We address the problem of feature importance. Often, when working with classification or regression problems, the results of black-box deep learning techniques are held to scrutiny in an effort to interpret which and to what extent various features affect outcome. We address this issue specifically when the model has a bottleneck which we will be used to infer feature importance. In this paper, we apply this technique to weather data and study which weather features affect traffic most.
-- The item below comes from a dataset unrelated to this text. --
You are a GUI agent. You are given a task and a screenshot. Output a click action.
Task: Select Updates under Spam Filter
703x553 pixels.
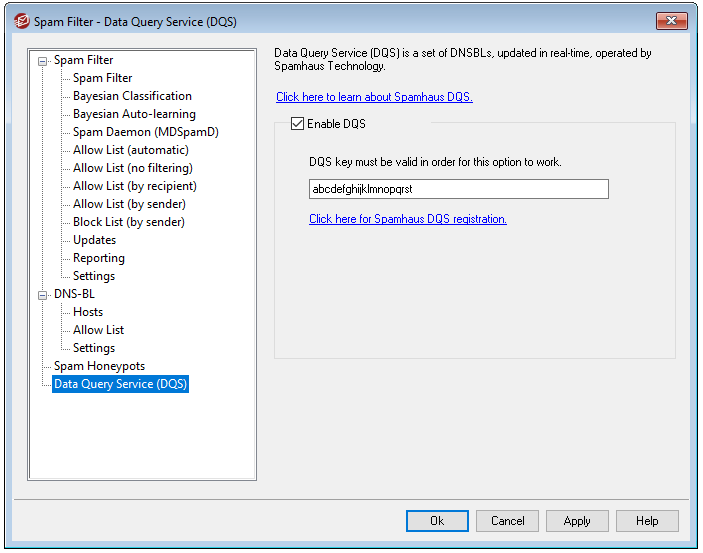coord(94,240)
To this end, we introduce convolutional spatial embedding to convert data with spatial information into spatial images that are suitable for convolutional neural networks. An advantage of our approach is in dealing with input that has highly correlated features, where removing even an important feature will not increase loss.
瓶颈重构特征重要性识别
我们解决了特征重要性的问题。通常,在处理分类或回归问题时,需要仔细检查黑箱深度学习技术的结果,以解释各种特征对结果的影响。当模型遇到瓶颈时,我们会专门解决这个问题,我们将使用瓶颈来推断特征的重要性。在本文中,我们将该技术应用于天气数据,研究哪些天气特征对交通影响最大。为此,我们引入卷积空间嵌入,将具有空间信息的数据转换为适合卷积神经网络的空间图像。我们方法的一个优点是在处理具有高度相关特征的输入时,即使删除一个重要的特征也不会增加损失。
本文章由计算机程序翻译,如有差异,请以英文原文为准。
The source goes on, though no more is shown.